Una bella notizia. Proprio così, l'accordo strategico fra le due organizzazioni storiche del vino italiano - Federvini e Confederazione Italiana della Vite e del Vino - non può essere altro che una bella notizia. Almeno per un motivo: è il segno di un metodo di lavoro che cambia.
Perché si sa, una delle critiche più pesanti e vere fatte al mondo del vino e dell'agricoltura in generale, è relativa alla sua frammentazione aziendale e, soprattutto, strategica. E la vitivinicoltura, con le sue eccellenze e con la valanga di etichette che la contraddistingue, non ha fatto fino ad oggi eccezione. Una situazione, occorre sottolinearlo, frutto anche della effettiva proliferazione di prodotti. Basta pensare che, stando alle stime del Forum Spumanti d'Italia, i vini italiani sarebbero trentottomila, gli spumanti tremila.
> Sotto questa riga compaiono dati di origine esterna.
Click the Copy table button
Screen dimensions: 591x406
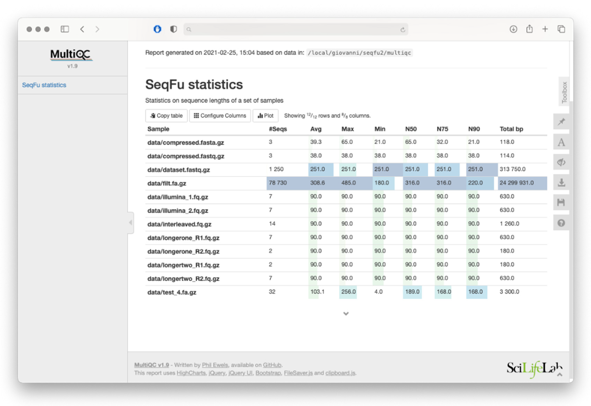tap(166, 115)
Oggi qualcosa sta cambiando? Potrebbe essere visto che l'obiettivo dell'accordo fra Federvini e Confederazione Italiana del Vino (l'anima politico-sindacale dell'Unione Italiana Vini) è arrivare ad una rappresentanza congiunta per «superare uniti - si legge in una nota - le sfide, le minacce e cogliere le opportunità che i nuovi scenari impongono al settore vitivinicolo italiano». In Italia e all'estero, ovviamente. Di cose da fare, d'altra parte, ve ne sono tante, a partire dalla discussione delle numerose proposte che a Roma e soprattutto a Bruxelles sono destinate a ricostruire l'assetto normativo del comparto. Il progetto, però, prevede anche una razionalizzazione dei servizi agli associati. Risvolto, questo, che fa pensare anche ad una ridefinizione dei costi di gestione e quindi dei bilanci. In ogni caso, si tratta di una vera e propria rivoluzione copernicana, tenuto anche conto che le due organizzazioni hanno vissuto fianco a fianco per circa cento anni, avendo anche in comune una buona fetta di aziende.
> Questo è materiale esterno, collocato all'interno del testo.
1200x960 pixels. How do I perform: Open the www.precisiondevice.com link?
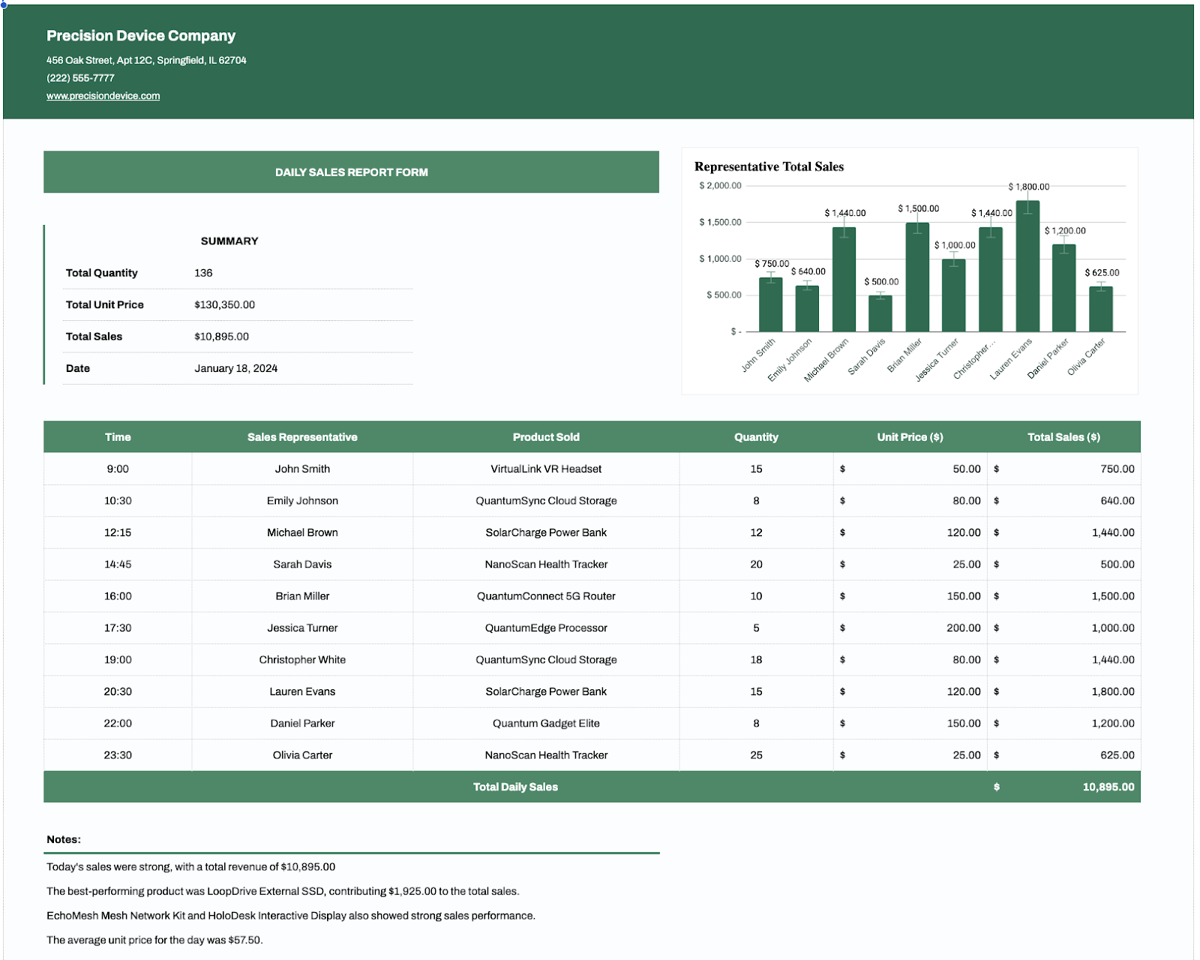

Per capire quali saranno gli effettivi risultati di questo passo in avanti, occorrerà naturalmente aspettare le risposte del mercato. Che, intanto, partendo da una giro d'affari al consumo stimato sempre dal Forum Spumanti di 9,5 miliardi di euro (1,95 solamente per gli spumanti), si muove per conto suo ampliando e comprimendo i canali di vendita. Nel 2005, per esempio, secondo le prime anticipazioni statistiche del Vinitaly 2006, sono cresciute ancora le vendite di vino nella grande distribuzione che hanno superato il 62% in volume, pari a oltre 5 milioni di ettolitri; sommando anche le vendite di vino nei discount si arriva ad una percentuale del 75,4%.
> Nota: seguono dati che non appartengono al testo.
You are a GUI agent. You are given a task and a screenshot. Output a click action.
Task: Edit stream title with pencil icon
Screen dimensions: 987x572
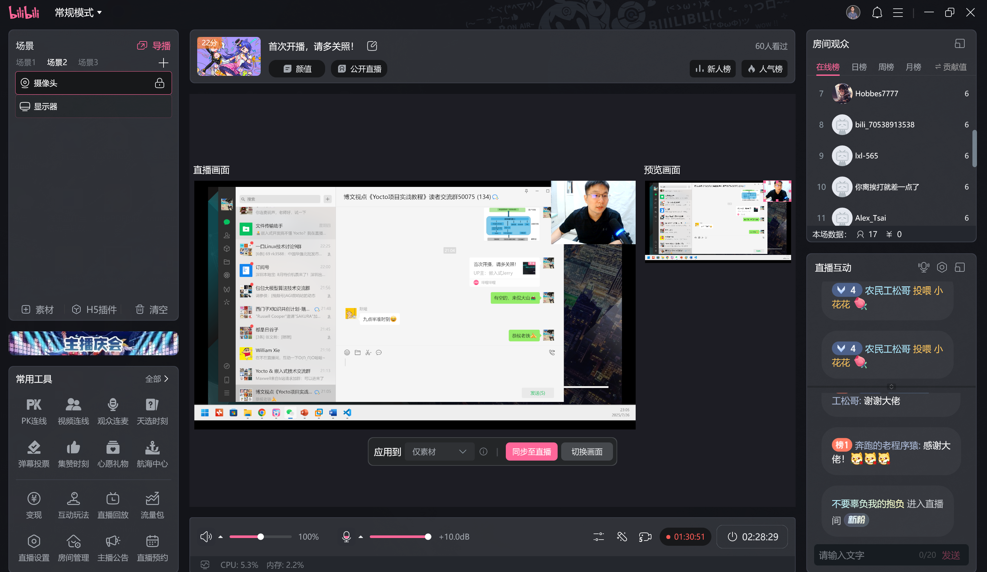(372, 46)
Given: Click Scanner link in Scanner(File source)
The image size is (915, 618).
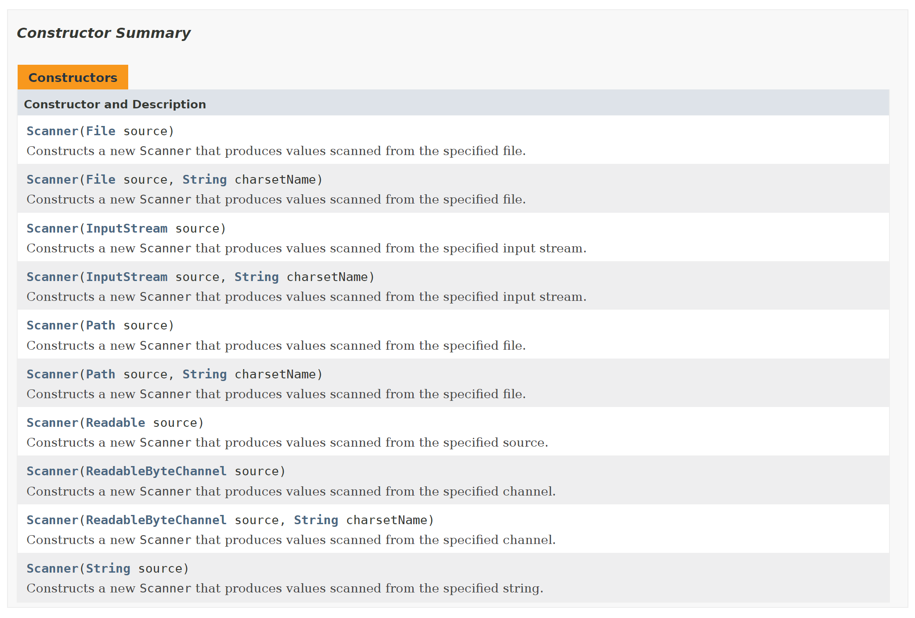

Dimensioni assolutamente diverse da quelle raggiunte dal canale delle enoteche che arriva al 6,5% in volume e al 16,5% in valore. E non solo, perché negli ultimi dodici mesi a crescere nei supermercati sono stati proprio i vini doc e docg (che coprono circa metà delle vendite), mentre a diminuire sono stati i prezzi: una normale bottiglia da 75 ml, costa in media ormai 2,85 euro. Anche di questo dovrà tenere conto l'accordo strategico appena concluso.